**Your tasks**
1) Reproduce the passage of the sugar post below from "My reaction to" up to and including "the sugar=fat+sick equation.".
2) Write the next part of the blog post about sugar, picking up after its final sentence.

**Document segment**
==========

This post is a continuation of my thoughts from the post I wrote about my anti-sugar campaign.
For the content and support for this post’s title, I’d like to encourage you to read this infographic (really, please read it—when you click on it, it will open in a new window).
My reaction to the infographic: I agree. And I have some thoughts.
I don’t want you to think that I believe sugar to be the only “worst” thing you could possibly eat—it’s really one of two of the worst, the other being vegetable oil (including canola). But I’ll talk about that another time. My point is that if you ingest sugar in a very very moderate way (think about how much sugar/carbs they ate in a day while working on a farm in the midwest in the 1800s—maybe an apple or some corn, one piece of bread…), and you also eat a lot of healthy protein and fat sources, and exercise (or be active) regularly, you can avoid the sugar=fat+sick equation.
My best tip for the carb/sugar problem is to always try and consume your carbs (simple or complex) with a protein, fiber, or fat. For example, if you must consume toast for breakfast, please put butter (from grass-fed cows), coconut oil, or nut butter on it (not jelly!). If you have fruit, eat it with some coconut cream dip (recipe soon) or nut butter. Doing this slows the absorption of glucose into the bloodstream, and you’ll avoid (or at least minimize) the blood sugar spike and crash.

==========

**Material provided**

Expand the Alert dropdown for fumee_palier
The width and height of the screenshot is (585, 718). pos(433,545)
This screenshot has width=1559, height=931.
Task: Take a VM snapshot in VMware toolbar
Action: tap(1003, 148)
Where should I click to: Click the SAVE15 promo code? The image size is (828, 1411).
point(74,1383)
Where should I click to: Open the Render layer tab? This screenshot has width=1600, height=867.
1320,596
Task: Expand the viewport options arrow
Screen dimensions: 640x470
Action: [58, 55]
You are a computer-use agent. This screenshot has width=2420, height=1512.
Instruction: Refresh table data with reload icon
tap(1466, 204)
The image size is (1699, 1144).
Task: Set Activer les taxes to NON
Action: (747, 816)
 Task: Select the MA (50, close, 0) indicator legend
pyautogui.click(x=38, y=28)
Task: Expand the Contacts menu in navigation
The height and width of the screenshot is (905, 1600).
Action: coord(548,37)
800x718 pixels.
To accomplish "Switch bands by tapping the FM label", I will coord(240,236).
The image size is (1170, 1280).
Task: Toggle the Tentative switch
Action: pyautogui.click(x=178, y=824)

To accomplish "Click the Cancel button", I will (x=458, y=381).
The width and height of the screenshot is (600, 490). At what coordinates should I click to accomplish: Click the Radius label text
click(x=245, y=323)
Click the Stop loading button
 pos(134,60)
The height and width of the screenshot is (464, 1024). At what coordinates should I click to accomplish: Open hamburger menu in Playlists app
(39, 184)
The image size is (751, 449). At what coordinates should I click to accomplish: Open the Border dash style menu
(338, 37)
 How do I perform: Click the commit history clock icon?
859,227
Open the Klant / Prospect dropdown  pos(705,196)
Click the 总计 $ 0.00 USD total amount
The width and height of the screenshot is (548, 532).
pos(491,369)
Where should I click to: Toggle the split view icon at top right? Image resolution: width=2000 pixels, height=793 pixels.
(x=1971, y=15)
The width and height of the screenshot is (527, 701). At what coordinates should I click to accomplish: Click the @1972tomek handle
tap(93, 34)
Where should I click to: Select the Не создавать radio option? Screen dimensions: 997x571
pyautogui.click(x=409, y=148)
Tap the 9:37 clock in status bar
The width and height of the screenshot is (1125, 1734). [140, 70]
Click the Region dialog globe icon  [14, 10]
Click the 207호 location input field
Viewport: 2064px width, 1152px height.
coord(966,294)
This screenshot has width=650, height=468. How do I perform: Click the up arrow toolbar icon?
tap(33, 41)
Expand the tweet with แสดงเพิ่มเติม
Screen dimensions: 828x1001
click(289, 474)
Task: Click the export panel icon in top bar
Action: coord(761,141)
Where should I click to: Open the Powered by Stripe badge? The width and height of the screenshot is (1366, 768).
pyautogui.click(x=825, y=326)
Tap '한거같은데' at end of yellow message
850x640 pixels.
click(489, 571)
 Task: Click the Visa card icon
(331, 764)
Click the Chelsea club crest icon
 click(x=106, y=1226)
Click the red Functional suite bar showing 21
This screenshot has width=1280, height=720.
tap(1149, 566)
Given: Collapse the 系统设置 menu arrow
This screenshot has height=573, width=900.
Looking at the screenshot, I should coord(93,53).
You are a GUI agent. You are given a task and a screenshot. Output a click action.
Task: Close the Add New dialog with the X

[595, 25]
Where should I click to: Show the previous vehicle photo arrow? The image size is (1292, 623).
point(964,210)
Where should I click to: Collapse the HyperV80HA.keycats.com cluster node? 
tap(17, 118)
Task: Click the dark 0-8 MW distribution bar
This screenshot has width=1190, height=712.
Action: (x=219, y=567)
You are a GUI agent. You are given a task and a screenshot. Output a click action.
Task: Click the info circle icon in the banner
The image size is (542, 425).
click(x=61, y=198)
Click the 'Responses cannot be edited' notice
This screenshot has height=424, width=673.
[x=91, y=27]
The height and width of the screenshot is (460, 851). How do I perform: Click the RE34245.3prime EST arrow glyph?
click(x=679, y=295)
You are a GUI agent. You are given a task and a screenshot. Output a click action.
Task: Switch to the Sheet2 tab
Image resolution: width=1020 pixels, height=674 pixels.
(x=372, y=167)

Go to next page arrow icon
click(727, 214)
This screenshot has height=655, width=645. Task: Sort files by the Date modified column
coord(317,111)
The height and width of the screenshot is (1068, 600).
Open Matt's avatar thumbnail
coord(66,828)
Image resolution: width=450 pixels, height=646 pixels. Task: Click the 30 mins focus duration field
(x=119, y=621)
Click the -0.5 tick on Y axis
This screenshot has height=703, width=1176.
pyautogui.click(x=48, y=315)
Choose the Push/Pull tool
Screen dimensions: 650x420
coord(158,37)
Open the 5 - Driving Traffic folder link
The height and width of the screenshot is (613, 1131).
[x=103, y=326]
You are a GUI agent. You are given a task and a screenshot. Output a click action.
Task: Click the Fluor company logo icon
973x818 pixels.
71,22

==========

**Answers given**
1)
My reaction to the infographic: I agree. And I have some thoughts.
I don’t want you to think that I believe sugar to be the only “worst” thing you could possibly eat—it’s really one of two of the worst, the other being vegetable oil (including canola). But I’ll talk about that another time. My point is that if you ingest sugar in a very very moderate way (think about how much sugar/carbs they ate in a day while working on a farm in the midwest in the 1800s—maybe an apple or some corn, one piece of bread…), and you also eat a lot of healthy protein and fat sources, and exercise (or be active) regularly, you can avoid the sugar=fat+sick equation.

2)
Something to note: I’ve noticed a lot of recipes on the Internet boasting that they are “sugar-free,” and this is amazingly frustrating to me when I look at the ingredient list and see “1 1/4 cup dates” as one of the ingredients. It is not only misleading, but it’s not a true label. I agree that some sources of sugar or worse than others (high fructose corn syrup tops the Bad list), but if you’re trying to watch your sugar intake, using dates, honey, or maple syrup (regardless of what positive qualities they have) is not helping you cut the overall sugar content of your food.
Note: I would choose a food source of sweetness if I had to choose one.
It might seem elementary, but I frequently have clients and students who misunderstand what actually “counts” as sugar. The processed food industry and government make it confusing (and don’t even get me started on the HFCS commercials put out by the Corn Refiners Association).
I’d love to hear your thoughts on the sugar/carb/weight topic!
Today, I spent the morning gathering more motivation and support for what I do—it was my wellness coaching day (corporate–which is so great because I get to see so many people in one day in one place). My friends there have so many great things going on (many of which involve cutting down/out sugar and processed food), and it makes me feel like what I do is so worthwhile.
Did you look at the carb/weight infographic above? (if not, you should!) If so, what do you think?
Do you think the average American can look at a food (processed or not) and know what macronutrients (carbs, fat, protain) it contains?